While health experts are expecting a lot of respiratory virus spread this winter, these trends aren’t inevitable. All individual and collective measures towards public health—getting vaccinated, wearing masks, testing, prioritizing ventilation—help mitigate these diseases.
A couple of months ago, I wrote about the Healthcare Infection Control Practices Advisory Committee (HICPAC), a group of experts that’s been working on updating CDC guidance for infectious disease safety measures in healthcare settings. The committee’s work has come under scrutiny for failing to actually improve safety with lessons learned from COVID-19.
As outside health experts and advocates push HICPAC to consider improving mask standards, ventilation, and related guidance in healthcare settings, one group has led the advocacy effort: National Nurses United (NNU). This group is the largest nurses union in the U.S., with nearly 225,000 members and a lot of professional experience supporting better healthcare safety.
NNU’s organizing efforts around the HICPAC guidance have included a number of letters and petitions to the CDC, organizing speakers at the public comment sections of HICPAC meetings, and pushing for greater transparency around how the committee makes decisions. The nurses’ organization recently released documents summarizing meetings of HICPAC committee members working on the new infection control guidance, which it received through public records requests.

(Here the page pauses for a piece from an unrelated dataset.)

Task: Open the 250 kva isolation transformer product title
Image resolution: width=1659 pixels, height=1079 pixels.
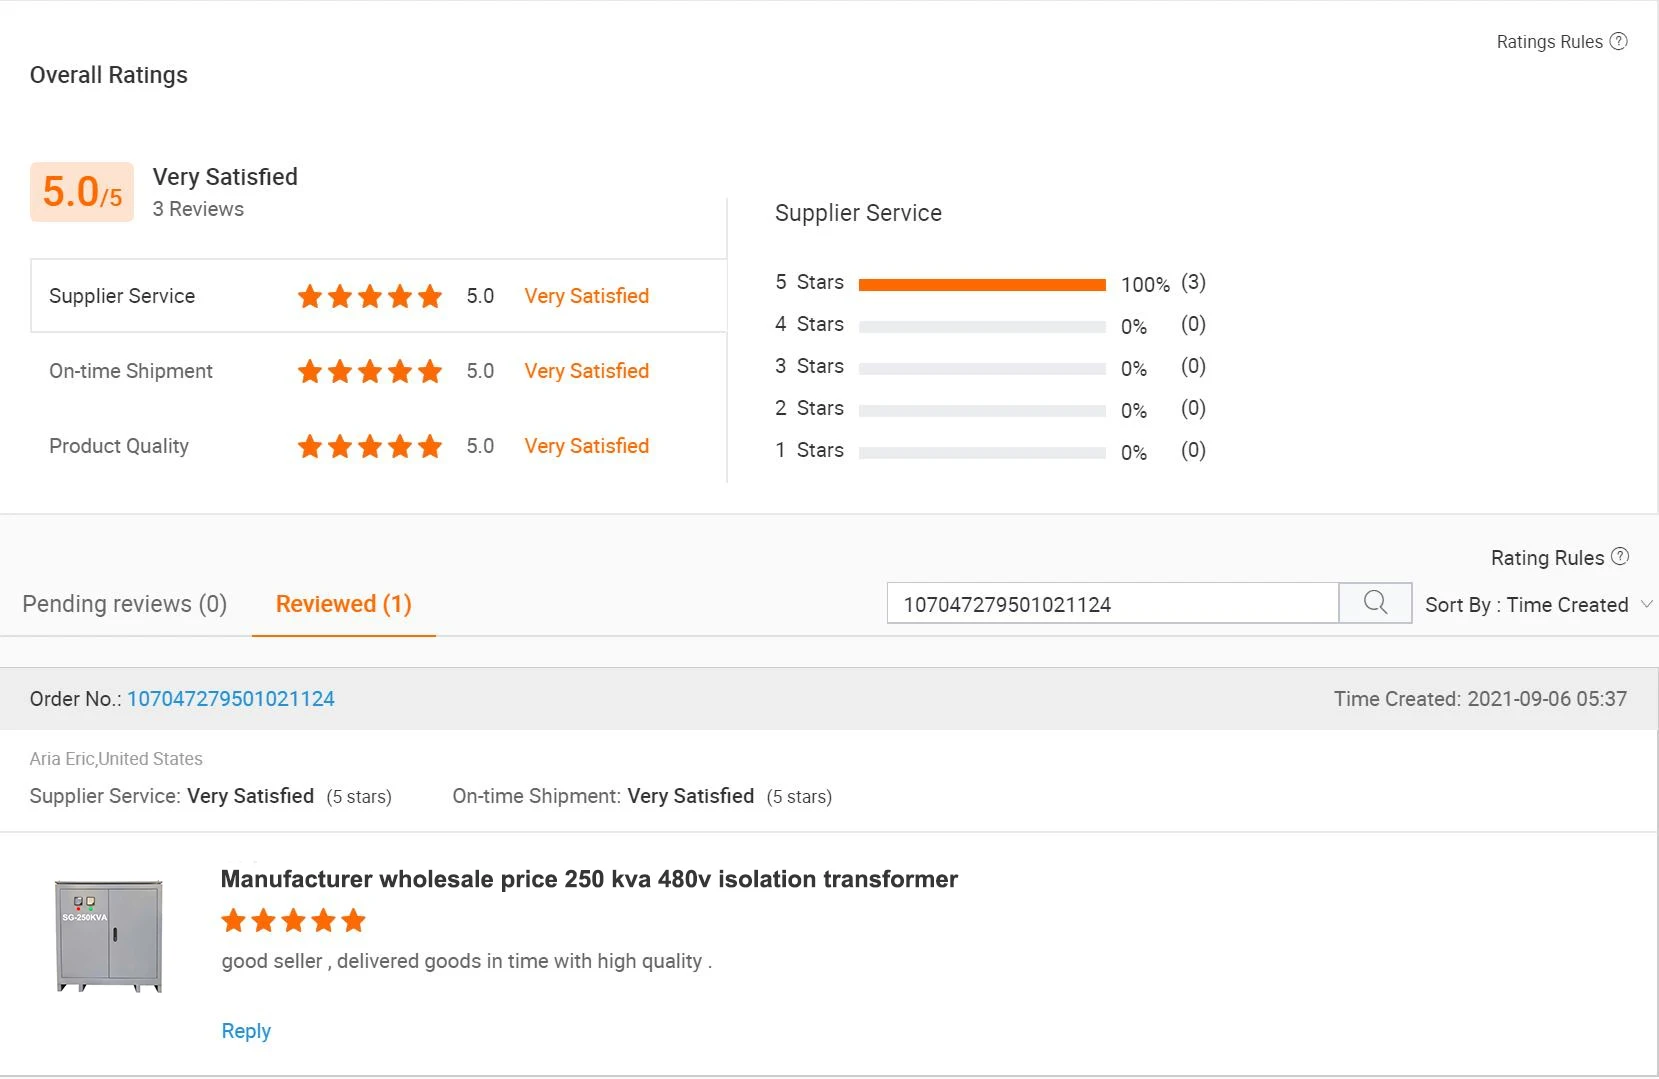Action: 589,879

The documents show how this group “has prioritized employer costs and profits over robust protections for health care workers and patients,” NNU says.
I’m writing about NNU’s efforts again now because HICPAC has another public meeting coming up this week, on November 2 and 3. If you’re interested in advocating for the committee to prioritize safety for workers and patients—not costs and profits—you can register to make a comment at the meeting. You can also sign onto a NNU petition asking the CDC to release the draft of HICPAC’s updated safety guidance.